- **TAREFA 1**
Traduza para o inglês esta frase do texto sobre o preço do petróleo: "Esse recorde temporal, no entanto, voltou hoje a ser trespassado, porque 76,52 USD é dinheiro que o barril de petróleo já não valia desde Outubro de 2014."
- **TAREFA 2**
Segundo o texto sobre o preço do petróleo, que país é atualmente o maior importador do crude iraniano?
━━ TEXTO APRESENTADO
Com a decisão de Donald Trump, que não foi propriamente uma surpresa, o barril de petróleo subiu 2%, para os 76,52 USD, no Brent de Londres, onde é determinado o valor das exportações angolanas, alcançando o mesmo impulso no WTI (Texas, EUA), onde chegou aos 70,57 USD por barril.

Apesar de significativa, esta subida do valor do barril não traduz fielmente o impacto que a saída dos EUA do acordo com o Irão provocou, visto que os mercados já vinham a ajustar-se a essa possibilidade nos últimos dias, puxando o barril para valores que já não se viam desde Novembro de 2014.

Esse recorde temporal, no entanto, voltou hoje a ser trespassado, porque 76,52 USD é dinheiro que o barril de petróleo já não valia desde Outubro de 2014.

Por detrás desta tensão nos mercados está o facto de o Irão, com uma produção potencial a rondar os 4 milhões de barris por dia (4 mbpd) mas com a 4ª maior reserva conhecida de petróleo do mundo, poder ficar sem mercados para exportar o seu petróleo, visto que a ordem presidencial assinada por Donald Trump, para além de voltar a aplicar sanções a Teerão, prevê igualmente sanções para os países e as empresas que tiverem negócios com o Irão.

Actualmente, a China é o maior importador do crude iraniano, que, por sua vez, tem nos EUA o maior mercado para as suas exportações e para os seus investimentos, o que obriga Pequim a, pelo menos, pensar duas vezes sobre se vale a pena manter as compras do petróleo extraído pelo Irão.

O mesmo se passa com a União Europeia, que, apesar de já ter vindo garantir que se mantém no acordo com o Irão de 2015, onde Bruxelas, a par da Rússia, China, França, Reino Unido e Alemanha, integra o grupo 5+1 que assinou o documento que permitiu estancar o programa nuclear de Teerão, tem agora pela frente a previsível pressão das multinacionais europeias, sejam petrolíferas, do sector automóvel ou outros, que não terão dúvidas em optar pelo gigantesco mercado norte-americano em detrimento do importante e emergente, mas limitado, mercado iraniano.
━━━━
━━ DADOS APRESENTADOS
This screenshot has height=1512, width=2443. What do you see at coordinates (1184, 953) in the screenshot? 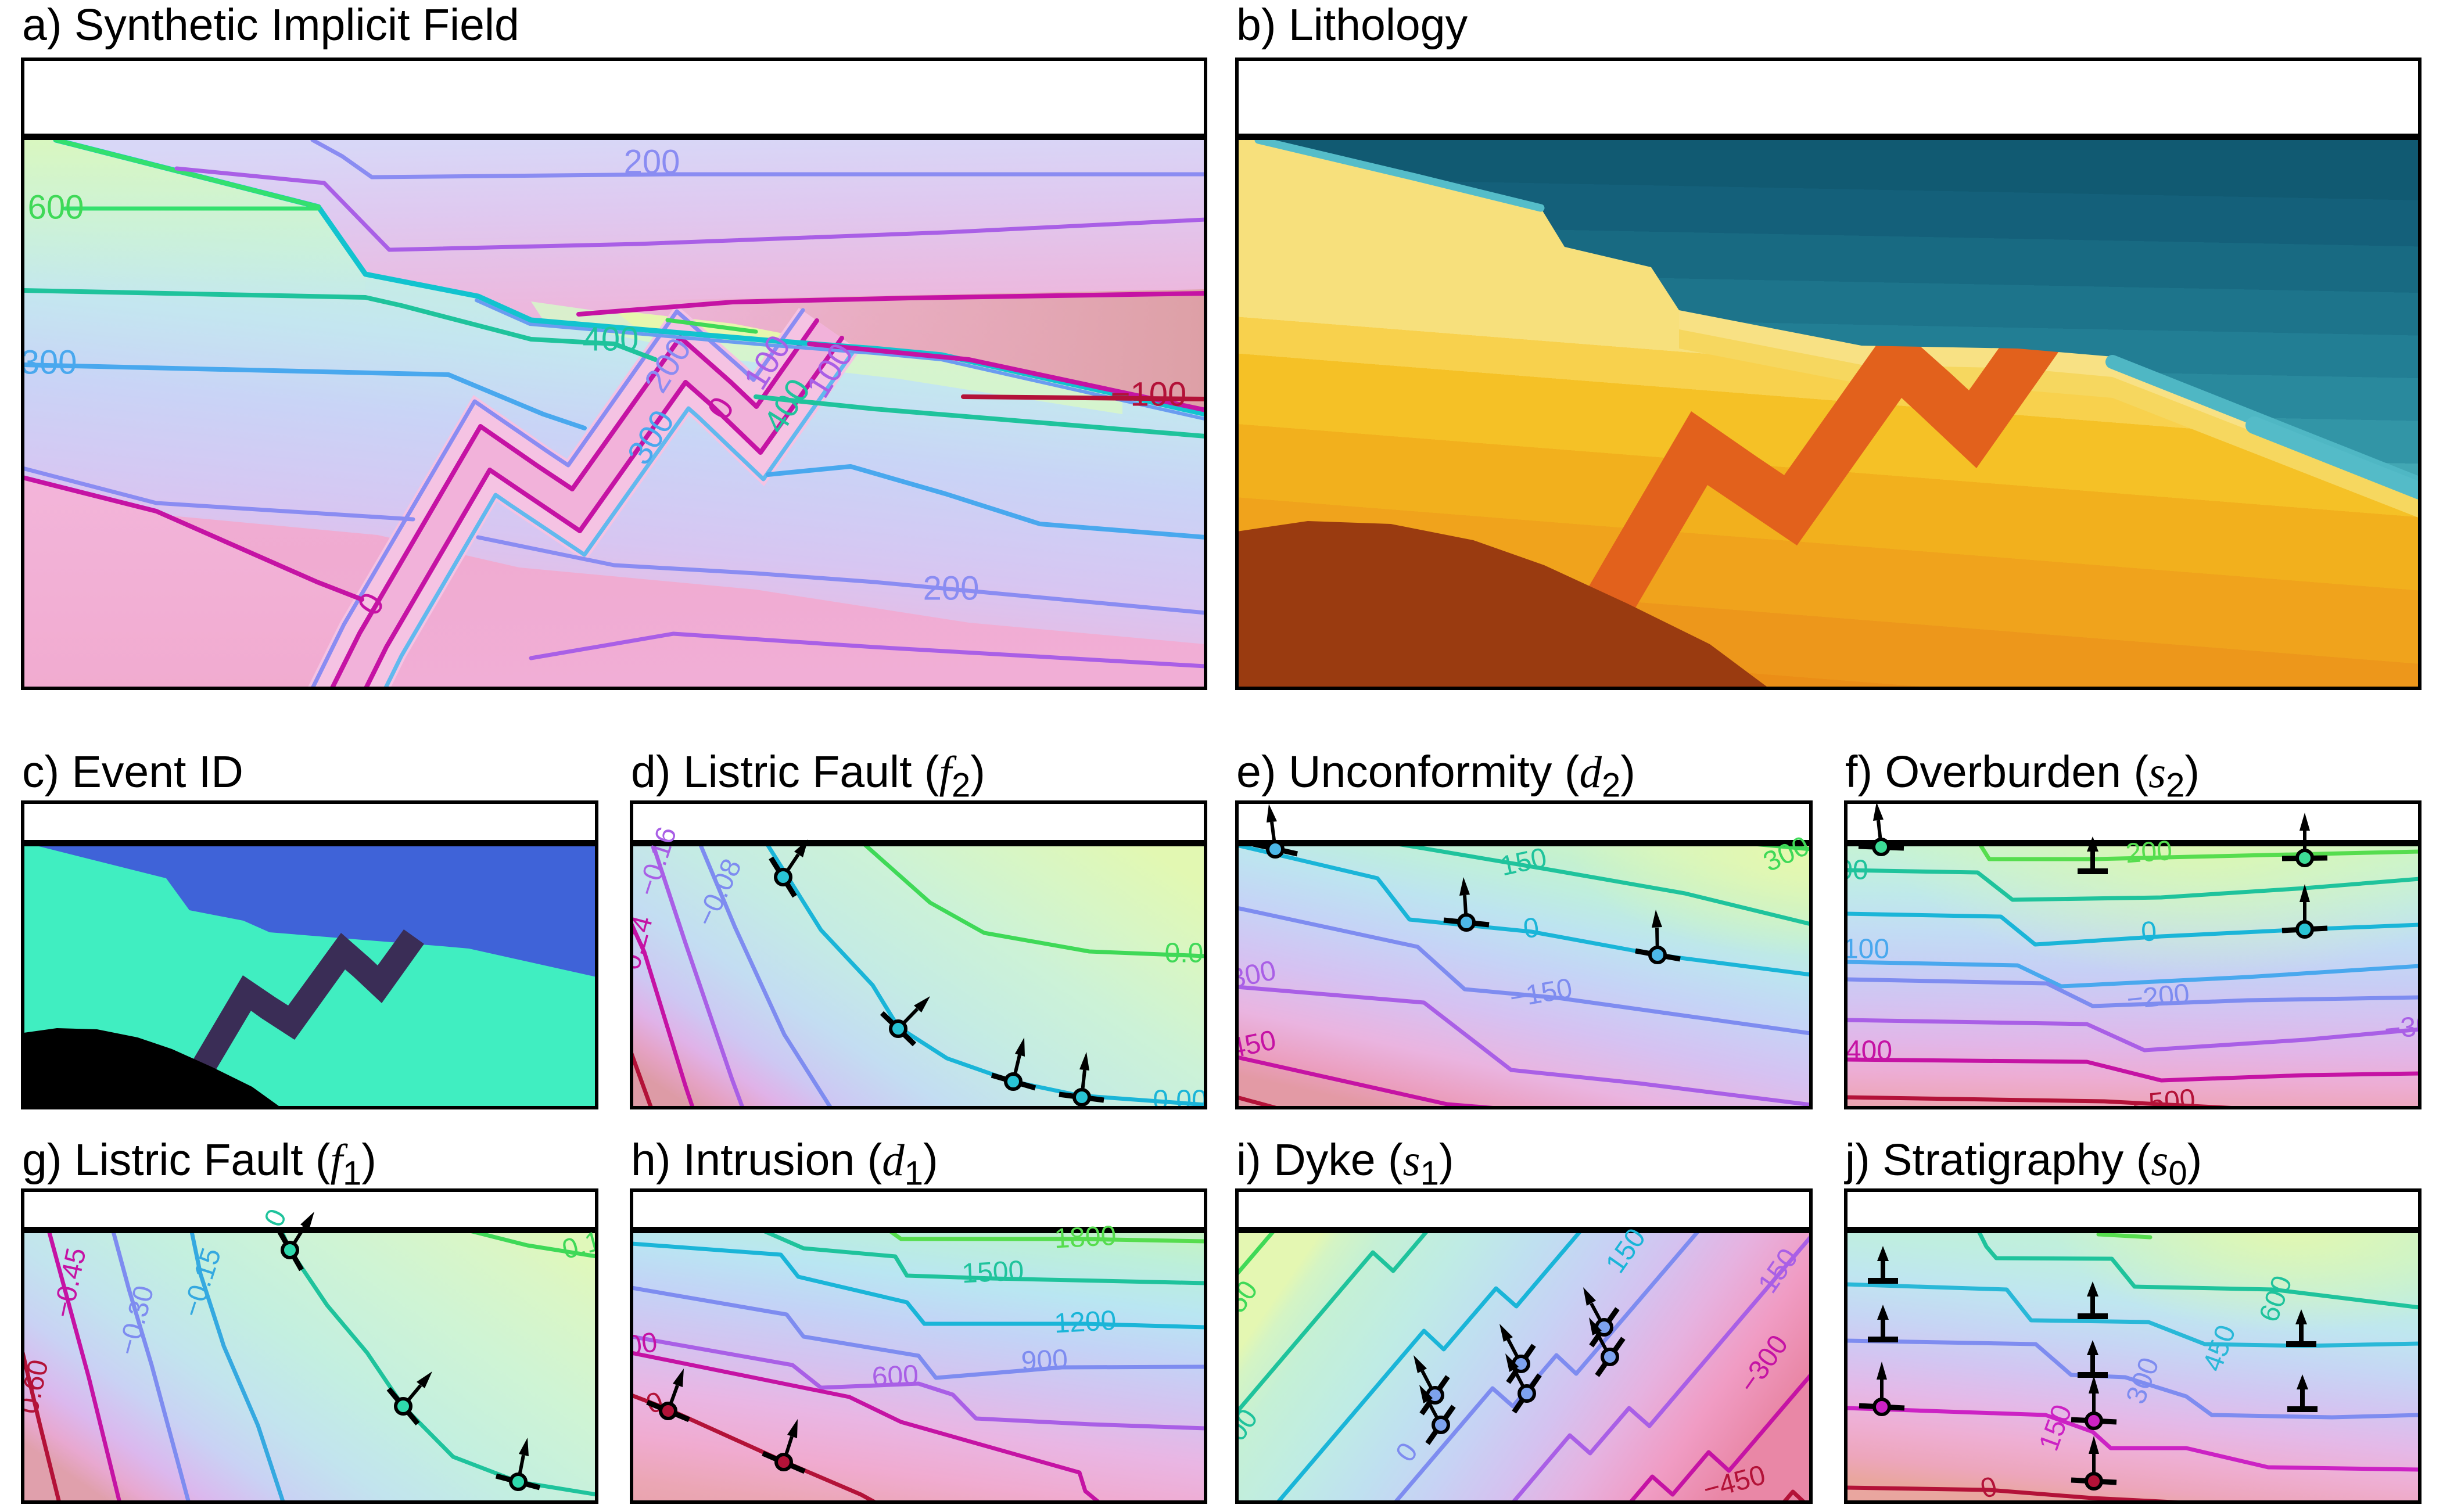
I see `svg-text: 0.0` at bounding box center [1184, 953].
━━━━
━━ DADOS APRESENTADOS
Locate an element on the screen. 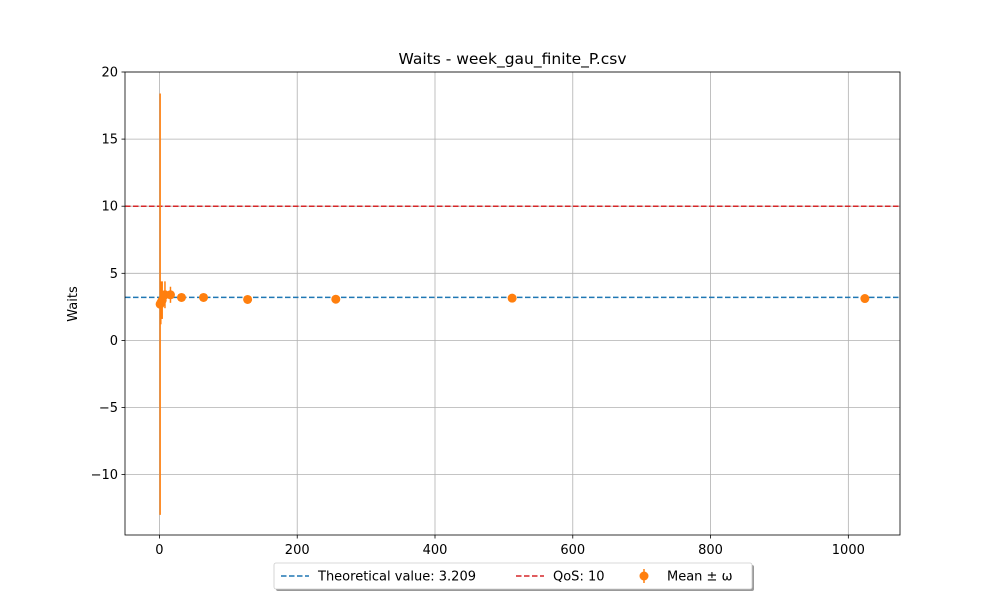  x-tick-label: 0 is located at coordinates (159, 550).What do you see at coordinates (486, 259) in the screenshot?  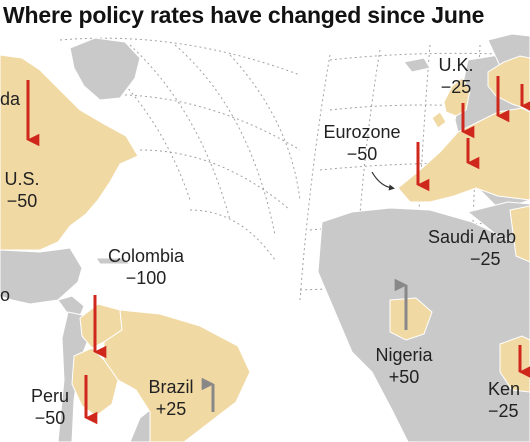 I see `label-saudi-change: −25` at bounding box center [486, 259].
━━━━
━━ DADOS APRESENTADOS
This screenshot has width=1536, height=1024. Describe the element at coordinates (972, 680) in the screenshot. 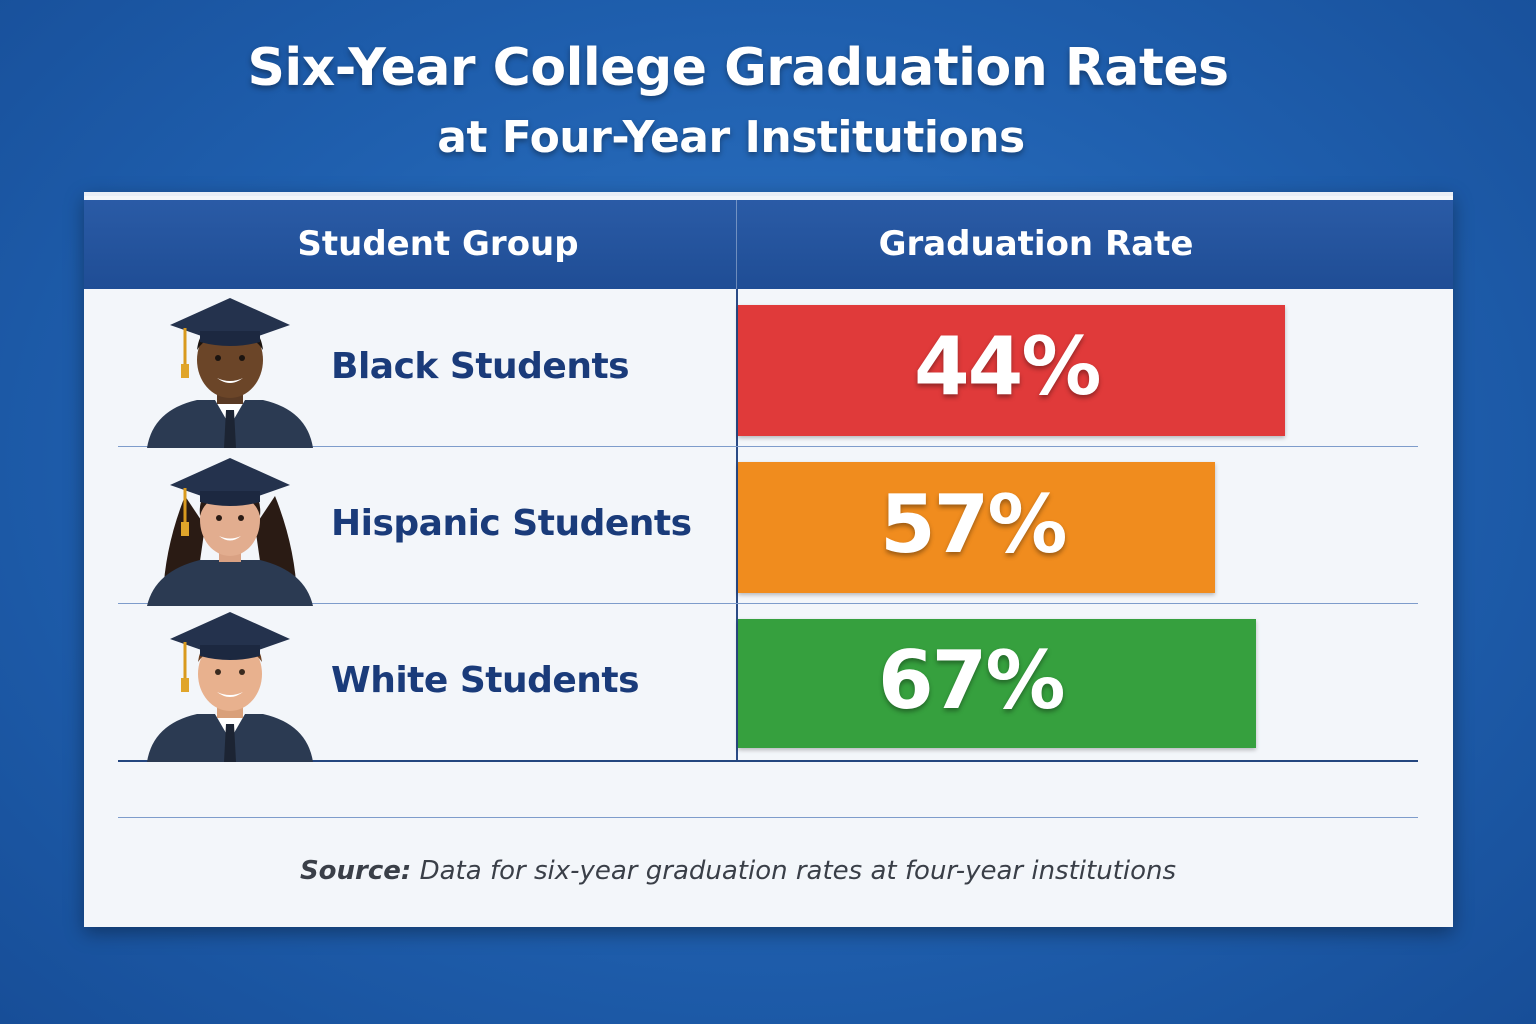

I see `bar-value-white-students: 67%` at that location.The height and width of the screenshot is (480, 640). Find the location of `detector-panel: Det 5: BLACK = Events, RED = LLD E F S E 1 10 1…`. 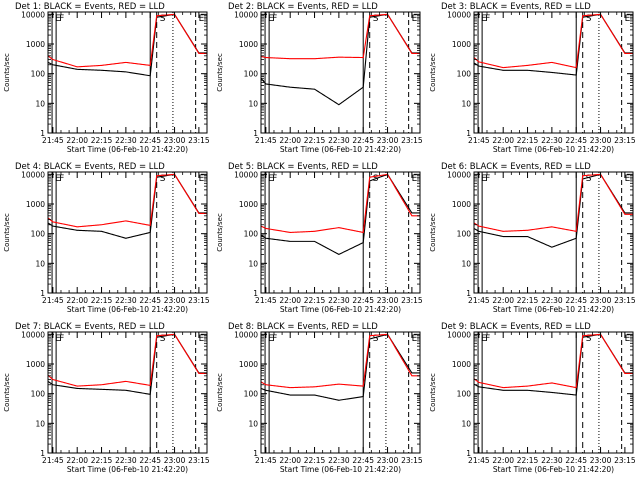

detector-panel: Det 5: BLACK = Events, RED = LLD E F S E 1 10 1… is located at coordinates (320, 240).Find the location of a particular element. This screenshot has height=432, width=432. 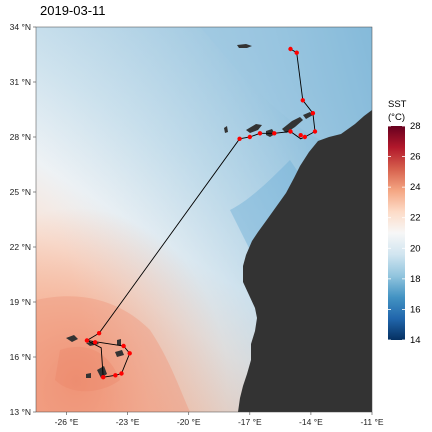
━━━━
- **RESPOSTA 1**
That time record, however, was broken again today, because 76.52 USD is money that a barrel of oil had not been worth since October 2014.

- **RESPOSTA 2**
A China.